Step Two: ACS Follows Up
Reports of possible child abuse or neglect are received at the state level, but follow-up is assigned to local child protective agencies. In New York City, that means ACS and ACS field offices, sited in individual communities or discrete geographic areas.
According to ACS data, nearly 60 percent of calls concern children who lack basic care, food, clothing and rudimentary comforts like a bed to sleep in. One in eight calls reports abuse – physical, sexual, or psychological – and one in ten cite educational neglect – when children don't attend school. ACS says that other causes prompt concern in 14 percent of cases, and that a small fraction, 3 percent, of calls concern medical neglect.
While ACS makes initial calls and home visits within proscribed timeframes, how quickly ACS investigators move on a report depends on the nature of that report.

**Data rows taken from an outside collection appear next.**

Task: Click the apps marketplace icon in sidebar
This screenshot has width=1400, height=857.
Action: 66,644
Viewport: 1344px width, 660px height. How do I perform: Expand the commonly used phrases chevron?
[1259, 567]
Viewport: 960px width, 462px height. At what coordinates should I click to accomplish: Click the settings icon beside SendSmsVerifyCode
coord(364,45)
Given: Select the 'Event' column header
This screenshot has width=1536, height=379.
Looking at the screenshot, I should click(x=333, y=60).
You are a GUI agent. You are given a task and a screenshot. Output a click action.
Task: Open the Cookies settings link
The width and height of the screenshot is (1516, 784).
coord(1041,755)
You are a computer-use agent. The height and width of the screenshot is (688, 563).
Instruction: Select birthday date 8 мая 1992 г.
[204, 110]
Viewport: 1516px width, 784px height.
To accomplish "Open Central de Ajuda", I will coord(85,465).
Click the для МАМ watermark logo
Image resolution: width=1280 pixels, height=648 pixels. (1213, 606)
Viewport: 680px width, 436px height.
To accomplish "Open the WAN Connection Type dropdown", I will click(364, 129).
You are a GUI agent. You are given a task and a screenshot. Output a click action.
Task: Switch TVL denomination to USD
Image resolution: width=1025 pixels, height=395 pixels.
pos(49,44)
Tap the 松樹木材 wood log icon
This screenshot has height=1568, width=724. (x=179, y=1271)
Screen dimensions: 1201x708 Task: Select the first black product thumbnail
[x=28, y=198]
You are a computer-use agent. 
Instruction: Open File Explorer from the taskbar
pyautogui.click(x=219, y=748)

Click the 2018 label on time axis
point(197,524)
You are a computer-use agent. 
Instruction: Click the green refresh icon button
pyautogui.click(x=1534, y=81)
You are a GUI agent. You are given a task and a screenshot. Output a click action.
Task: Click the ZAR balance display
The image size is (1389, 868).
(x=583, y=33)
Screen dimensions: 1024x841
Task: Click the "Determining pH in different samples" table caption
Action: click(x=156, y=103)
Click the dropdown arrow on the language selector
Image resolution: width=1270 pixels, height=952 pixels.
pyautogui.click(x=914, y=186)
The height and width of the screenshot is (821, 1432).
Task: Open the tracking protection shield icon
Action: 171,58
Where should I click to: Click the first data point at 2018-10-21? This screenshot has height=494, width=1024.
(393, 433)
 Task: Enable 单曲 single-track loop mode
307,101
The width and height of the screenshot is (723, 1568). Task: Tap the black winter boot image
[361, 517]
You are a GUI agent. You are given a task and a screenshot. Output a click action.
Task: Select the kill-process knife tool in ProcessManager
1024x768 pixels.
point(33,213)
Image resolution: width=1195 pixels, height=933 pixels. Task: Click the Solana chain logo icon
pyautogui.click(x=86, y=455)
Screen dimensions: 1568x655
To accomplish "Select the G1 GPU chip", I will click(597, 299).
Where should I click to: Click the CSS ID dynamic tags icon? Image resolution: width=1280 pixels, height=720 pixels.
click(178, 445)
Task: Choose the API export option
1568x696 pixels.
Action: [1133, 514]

Reports of repeated violence merit a swift follow-up; a report of a child staying home from school (possible educational neglect) might not take as high a priority.
The human factor : The first decision gets made at the hotline; the second, when a worker assigned to investigate the complaint decides how aggressively to pursue the contact – or how speedily to remove a child, in an emergency. But other decisions and factors affect how well ACS workers are able to do their jobs. Caseloads swell and shrink. Families move; children go to live with relatives, sometimes out of state; evictions send some families to shelters. Schools or other reporters may not have a current address. Land lines can be switched off for lack of payment; cell phones can be changed and old numbers discarded. There are many blind alleys that hamper investigation because children and families sometimes cannot be found or visited in a timely way.